▶ _DESCRIPTION OF THE TASK_
Reproduce the passage on the proposed changes to the INRA Law below in full, word for word.

*** SOURCE PASSAGE

The principal changes that the government seeks to introduce to the INRA Law are fundamentally oriented toward its expedited application in the lowland areas and refers to the broader authority of the state to reclaim immediately idle lands through reversion, i.e., to return the property rights over land that are not fulfilling the Socio-Economic Function (la Función Económica Social – FES) to original control by the state. To reach this objective, it was proposed to separate fulfillment of the FES from the payment of taxes (the INRA Law establishes that the cause for reversion is the abandonment of agrarian property, demonstrated by the failure to pay land taxes for two consecutive periods). This is to say, it would no longer be of importance whether medium- or large-scale enterprises are paying land tax, as this tax would not be sufficient to claim the property right when the land itself is not being worked. The modification also proposed that not fulfilling the FES could be total or partial in scope, meaning that a portion of property that is not worked could also be subject to reversion. The INRA Director would be given the administrative capacity – through the re titling process and for as long as it is conducted – to determine which lands are eligible for reversion and which are not.

******
*** DATA PROVIDED

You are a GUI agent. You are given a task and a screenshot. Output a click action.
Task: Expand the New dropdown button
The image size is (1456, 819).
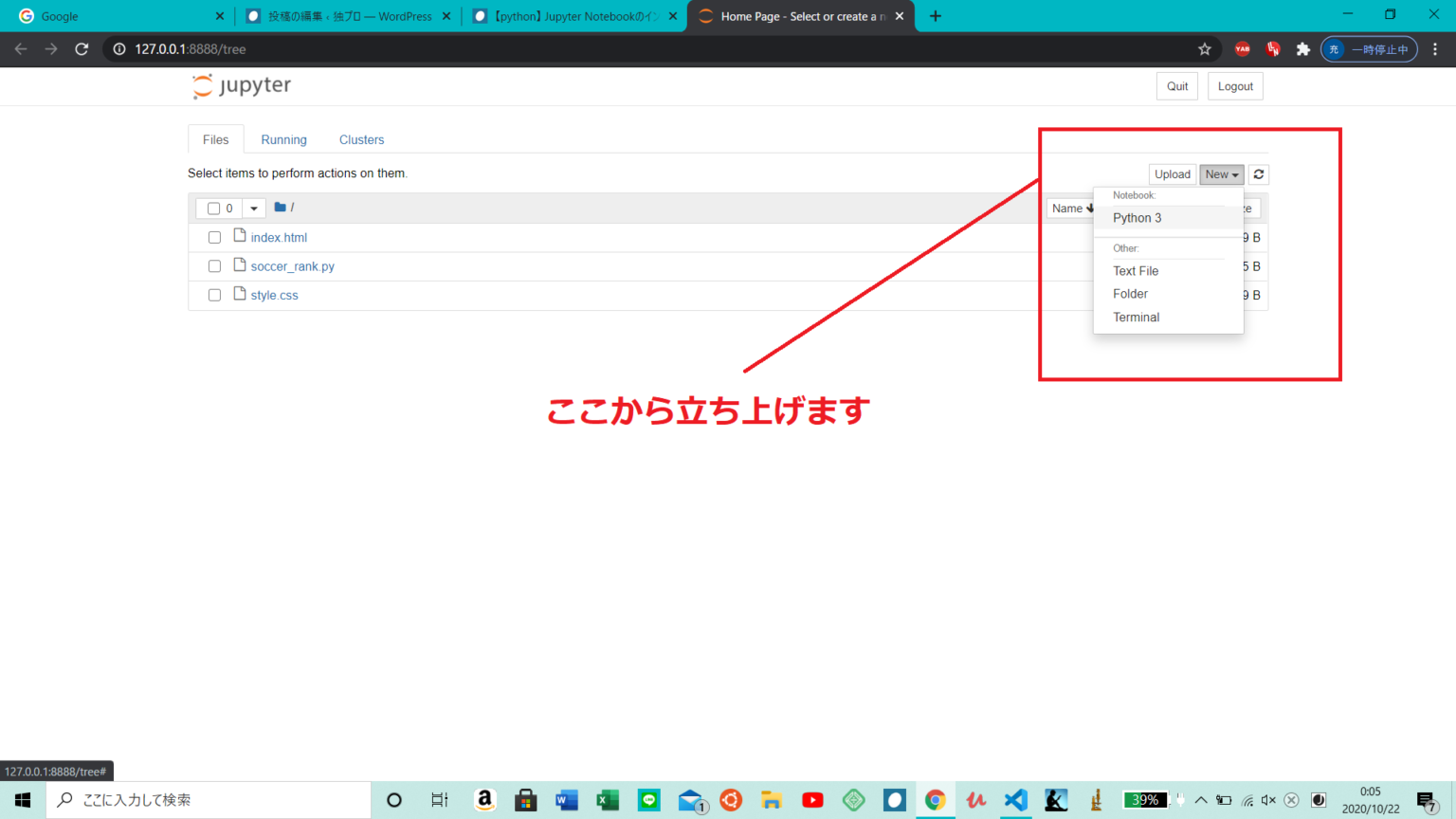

******

▶ _RESULT OF THE EXERCISE_
The principal changes that the government seeks to introduce to the INRA Law are fundamentally oriented toward its expedited application in the lowland areas and refers to the broader authority of the state to reclaim immediately idle lands through reversion, i.e., to return the property rights over land that are not fulfilling the Socio-Economic Function (la Función Económica Social – FES) to original control by the state. To reach this objective, it was proposed to separate fulfillment of the FES from the payment of taxes (the INRA Law establishes that the cause for reversion is the abandonment of agrarian property, demonstrated by the failure to pay land taxes for two consecutive periods). This is to say, it would no longer be of importance whether medium- or large-scale enterprises are paying land tax, as this tax would not be sufficient to claim the property right when the land itself is not being worked. The modification also proposed that not fulfilling the FES could be total or partial in scope, meaning that a portion of property that is not worked could also be subject to reversion. The INRA Director would be given the administrative capacity – through the re titling process and for as long as it is conducted – to determine which lands are eligible for reversion and which are not.